Your Questions Answered
At Ashlar, I firmly b that an educated home buyer or seller is best equipped to make their own decisions. That’s why I take time out of my day each and every day to answer someone’s real estate question. And, when I think the answer can be useful to you as well, I share it here. So without further ado:
Realtor here. First, you don’t need to do FHA as a first time buyer, nor do you need FHA to get less than 20% down. There are plenty of conventional loans that go all the way down to 0% down, though 1%-5% is what I typically see.
Many sellers do not prefer FHA because there are additional hurdles and obstacles to overcome during the contract process, and in the current market they will usually get cash or conventional offers.
So you really need to investigate your conventional options.

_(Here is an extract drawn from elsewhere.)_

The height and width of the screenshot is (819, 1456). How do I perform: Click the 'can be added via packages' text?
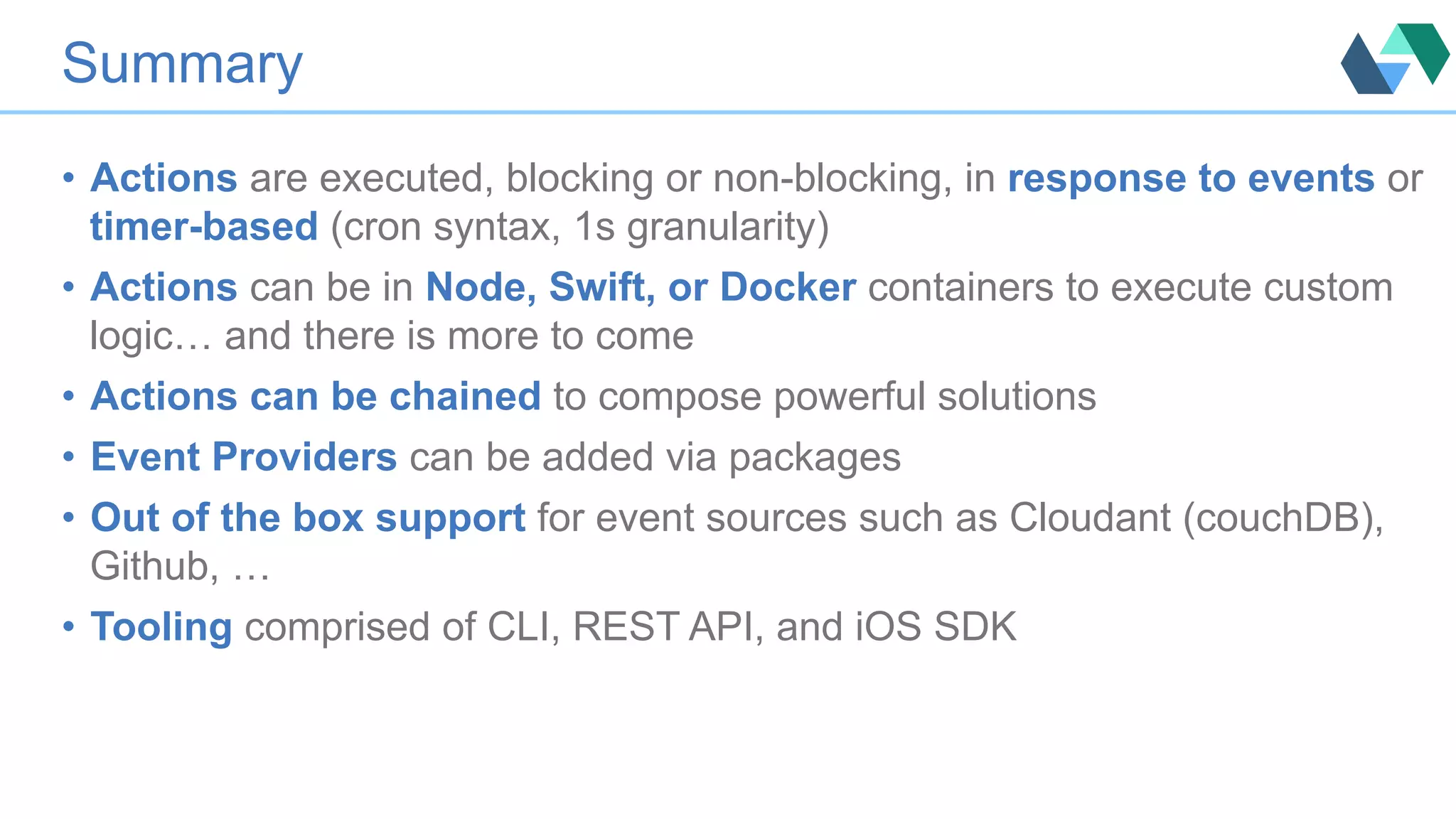click(655, 456)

There is also a wide variety between loans on what exactly is due at signing, and you are able to fine tune that for your financial situation.

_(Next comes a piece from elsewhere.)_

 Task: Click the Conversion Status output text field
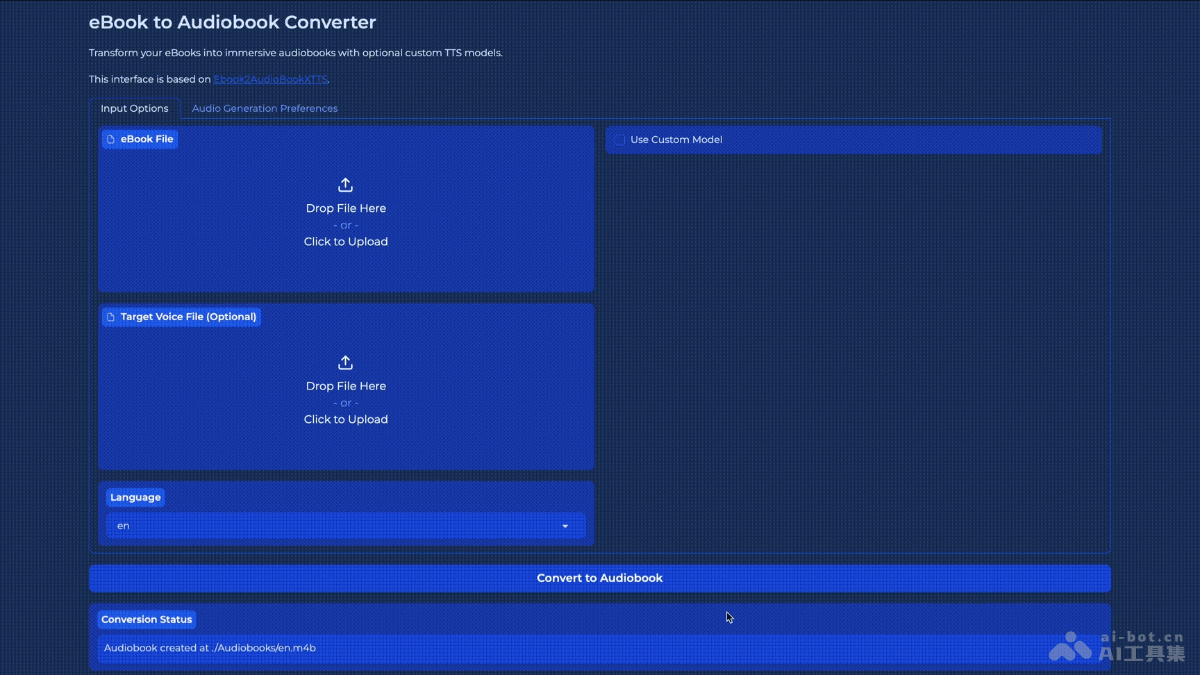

For instance, even though you may only have to buy 5% down, many loans still require closing costs to be paid at closing, as well as prepaying income tax and homeowner’s insurance for 12- 18 months.
Obviously this can add up quick!
Other loans you can roll certain things up into the loan if cash to close is your primary concern.
These reasons are why it’s critical to get prequalified and sort out the loan with a mortgage broker (preferred) or bank / credit union way before you go and look at your first house.
Plus as an added bonus, they can usually tell you some things you can do to help you lower your rate or points in the time between now and putting the offer together.
To address your second point, every loan with a down payment under 20% has to have some sort of protection or insurance.
Mortgage insurance is roughly 1% of the loan amount left per year, and can be removed usually when equity rises above 20%. So many folks who bought a year or two ago could remove their mortgage insurance now if they follow the process.
Even VA loans have a fee whose purpose is to protect against hte low down payment default. It’s structured a little differently, and they call it a Funding Fee, but its purpose is the same.
Conventional loans are no exception.
If your Loan to Value is more than 80%, meaning you are putting less than 20% down, then you will be paying mortgage insurance in some way shape or form.
The only way I know to avoid mortgage insurance is to pay more than 20% down, buy it outright with cash, or have a friend or family member loan you the money on a private note or mortgage.